Boat Maintenance: Flushing a Boat Engine Boat Maintenance: Flushing a Boat Engine

What You'll Need
Engine Flusher
Garden Hose

Before you dive in head first with your new, beautiful vessel, it is important to have a basic knowledge of some elementary boat maintenance. Each and every time that you take your boat onto the water, it is imperative that upon your arrival back to dry land that you flush the boat's engine. If you are sailing on salt water, the importance of flushing the engine lies within the salt. Salt water, if left to its own devices, will erode and be very corrosive to the boat. Likewise, if you are sailing in fresh water, then it is important to flush the engine to ensure that all of the debris and dirt from the lake are removed from the engine. If it is not, this will cause great problems for your boat in the future, and you will have to know more than elementary boat maintenance to fix the problem.

Step 1: Buy an Engine Flusher

The first thing that a boat owner must do in order to properly flush the boat engine is buy a engine flusher. Depending on where you are from, these nifty devices might also be referred to as "ear muffs" or "rabbit ear cuffs". These are oftentimes found and your local outdoor adventure store, but these can also be found online if no such store exists in your area.

Step 2: Flush the Engine

Once you have purchased your engine flusher, you are ready to begin your first act of boat maintenance.
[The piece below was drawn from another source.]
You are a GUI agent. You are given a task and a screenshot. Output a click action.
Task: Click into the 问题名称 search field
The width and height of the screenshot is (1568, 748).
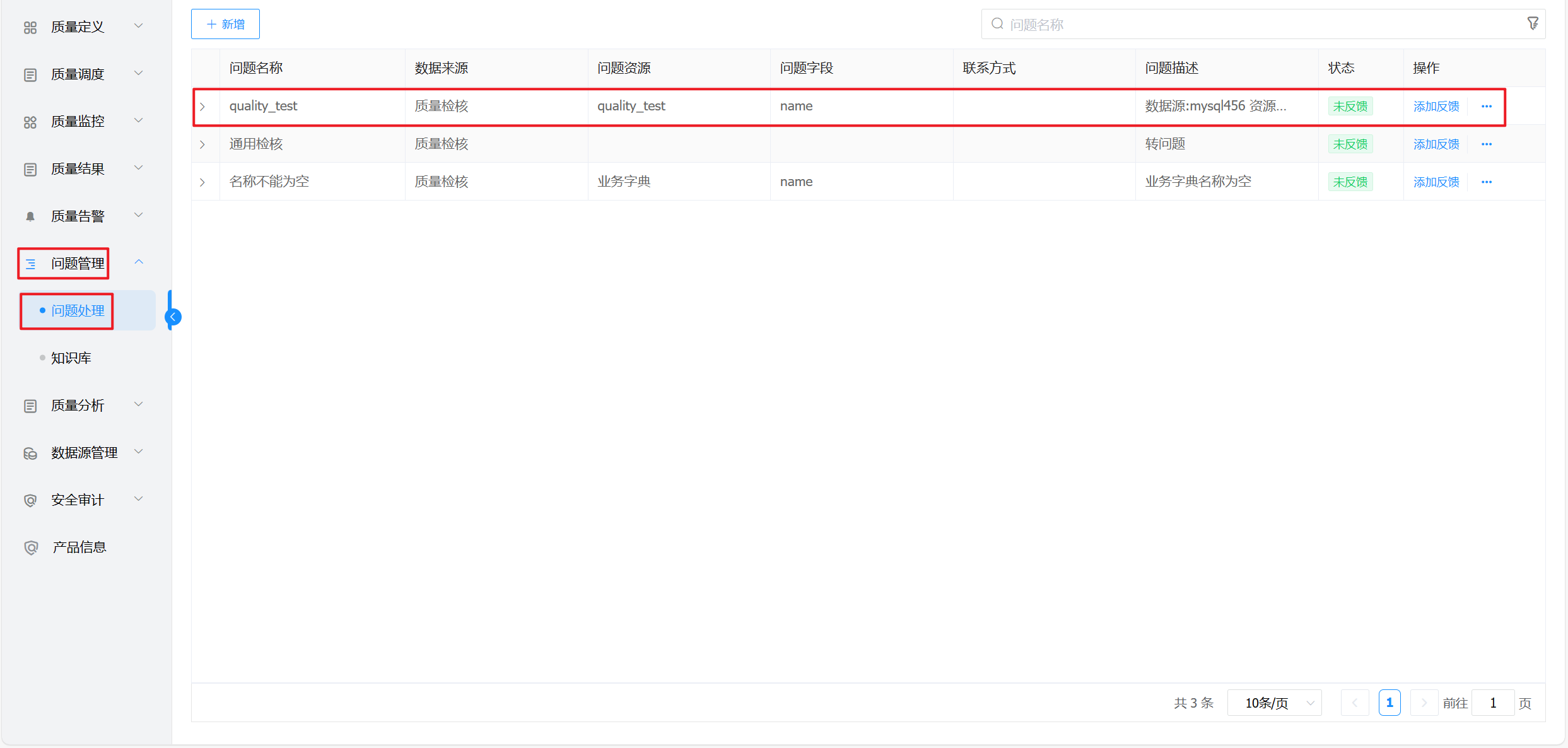(x=1255, y=25)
Place the engine flusher on top of the air intake area of the outdrive motor. Cover each air intake on both the left and the right side of the outdrive engine. Now that the engine flusher is properly installed, grab a garden hose and attache it to the engine flusher. Turn on the water hose so that decent water pressure is coming out of the hose. This will run water through the engine. As you flush the engine, water will begin to flow from the air vent holes in the same manner it does while you are out on the water. Turn on the engine. This will allow for all of the water to circulate entirely through the motor. This is important, because it allows for the water to infiltrate every aspect of the engine for a thorough clean. 

As the water circulates and comes out of the vents, take note of how cool the water is. Once it is cool to touch, the engine has been flushed. In order to ensure your boat lasts as long as possible, preform this act of boat maintenance every time you get back from time on the water. Neglecting to flush the engine after a trip allows for salt, dirt or debris to take root in the heart of the engine. All it takes is a couple of times with that happening before there are costly repairs needed for your vessel. Therefore, it is in your best interest to take a few minutes and properly flush the engine.